I realize I am taking over xfactor's realm here, but I guess I should answer in case xfactor does not see this post. Here goes:
Entering the gates of my mind
taken aback by the radiance
A star shone
— when you use one of these verb forms ("Entering", "taken"), you have to indicate what or who was the agent doing it. What or who was entering, and what or who was taken? Your sentence tells us that "A star" was doing this. I think you meant to say that the narrator was doing these things (or maybe the light of the star?), in which case, your verses should read as follows:
Entering the gates of my mind
taken aback by the radiance
I . . . .
But then, were you entering the gates of your mind, or was the light of the star entering the gates of you mind. I presume you were the one taken aback by the radiance. Probably listing these two participial phrases in parallel does not work if you were not the one entering the gates of your mind.

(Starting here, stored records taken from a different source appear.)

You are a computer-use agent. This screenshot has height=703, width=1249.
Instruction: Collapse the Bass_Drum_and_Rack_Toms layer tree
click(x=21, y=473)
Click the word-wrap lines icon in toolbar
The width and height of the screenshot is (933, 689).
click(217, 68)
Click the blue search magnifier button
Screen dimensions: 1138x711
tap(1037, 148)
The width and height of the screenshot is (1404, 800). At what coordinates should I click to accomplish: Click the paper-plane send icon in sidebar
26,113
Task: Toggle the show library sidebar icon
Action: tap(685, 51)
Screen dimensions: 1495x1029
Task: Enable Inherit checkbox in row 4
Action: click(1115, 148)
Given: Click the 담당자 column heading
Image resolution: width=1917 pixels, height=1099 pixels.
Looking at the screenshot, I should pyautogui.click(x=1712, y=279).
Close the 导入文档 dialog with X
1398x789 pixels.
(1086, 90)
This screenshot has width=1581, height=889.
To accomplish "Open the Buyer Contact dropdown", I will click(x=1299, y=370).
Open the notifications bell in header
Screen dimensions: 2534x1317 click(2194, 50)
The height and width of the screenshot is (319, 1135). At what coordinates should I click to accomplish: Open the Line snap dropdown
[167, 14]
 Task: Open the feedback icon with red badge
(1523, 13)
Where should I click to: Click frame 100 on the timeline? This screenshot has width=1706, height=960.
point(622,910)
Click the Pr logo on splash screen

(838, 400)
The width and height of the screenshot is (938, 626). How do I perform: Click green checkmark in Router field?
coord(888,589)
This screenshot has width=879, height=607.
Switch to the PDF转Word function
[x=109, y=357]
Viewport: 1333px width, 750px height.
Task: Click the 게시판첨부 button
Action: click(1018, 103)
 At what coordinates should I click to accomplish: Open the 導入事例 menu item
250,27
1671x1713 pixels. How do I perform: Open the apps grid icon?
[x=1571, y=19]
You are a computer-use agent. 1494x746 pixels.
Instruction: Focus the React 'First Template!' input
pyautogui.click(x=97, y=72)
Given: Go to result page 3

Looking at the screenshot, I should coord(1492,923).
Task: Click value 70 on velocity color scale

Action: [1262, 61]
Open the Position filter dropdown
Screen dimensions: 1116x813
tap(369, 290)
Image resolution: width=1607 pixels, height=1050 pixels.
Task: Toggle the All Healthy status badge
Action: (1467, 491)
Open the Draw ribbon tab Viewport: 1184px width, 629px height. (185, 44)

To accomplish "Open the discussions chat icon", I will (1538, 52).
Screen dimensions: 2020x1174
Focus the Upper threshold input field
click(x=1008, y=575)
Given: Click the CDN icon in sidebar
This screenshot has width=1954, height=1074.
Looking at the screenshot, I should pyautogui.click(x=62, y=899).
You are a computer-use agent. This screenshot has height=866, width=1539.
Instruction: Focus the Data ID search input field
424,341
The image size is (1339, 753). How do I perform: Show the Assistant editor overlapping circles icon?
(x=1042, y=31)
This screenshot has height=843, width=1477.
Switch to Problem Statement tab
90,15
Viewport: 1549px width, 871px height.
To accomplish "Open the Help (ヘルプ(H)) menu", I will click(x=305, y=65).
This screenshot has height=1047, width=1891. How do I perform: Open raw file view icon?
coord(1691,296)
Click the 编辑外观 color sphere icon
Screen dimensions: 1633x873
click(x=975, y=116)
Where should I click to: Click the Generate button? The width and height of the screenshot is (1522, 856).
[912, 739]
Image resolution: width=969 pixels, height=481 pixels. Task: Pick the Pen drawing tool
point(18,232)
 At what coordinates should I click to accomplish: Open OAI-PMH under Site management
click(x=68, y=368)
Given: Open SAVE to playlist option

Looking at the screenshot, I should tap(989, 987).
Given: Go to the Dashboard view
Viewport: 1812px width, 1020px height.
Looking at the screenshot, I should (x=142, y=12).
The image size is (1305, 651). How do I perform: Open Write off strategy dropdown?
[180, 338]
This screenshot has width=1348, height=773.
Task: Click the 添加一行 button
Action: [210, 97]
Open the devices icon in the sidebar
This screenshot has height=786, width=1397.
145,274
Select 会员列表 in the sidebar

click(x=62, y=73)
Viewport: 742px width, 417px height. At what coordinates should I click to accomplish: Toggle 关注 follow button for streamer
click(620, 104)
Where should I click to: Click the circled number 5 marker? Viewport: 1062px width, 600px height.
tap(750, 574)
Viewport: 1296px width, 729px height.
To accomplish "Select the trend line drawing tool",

About the comma and the capital, you are the person who put them there, if you do not know why you did that, probably you should not have done so.


If you have a problem with grammar and syntax, the solution is to read, read, read until you get the structure of a proper English sentence into your brain. A knowledge of grammar does not really do it, because grammar is an artificial construct that really has no relevance to real usage, as any poet proficient in free verse can tell you.

What does it boil down to? just this: Free verse uses syntax as a significant device; don't try to screw around with syntax until you know what you are doing, or if you do try to screw around with it, be prepared for reaction from people who wonder what the hell you are trying to say.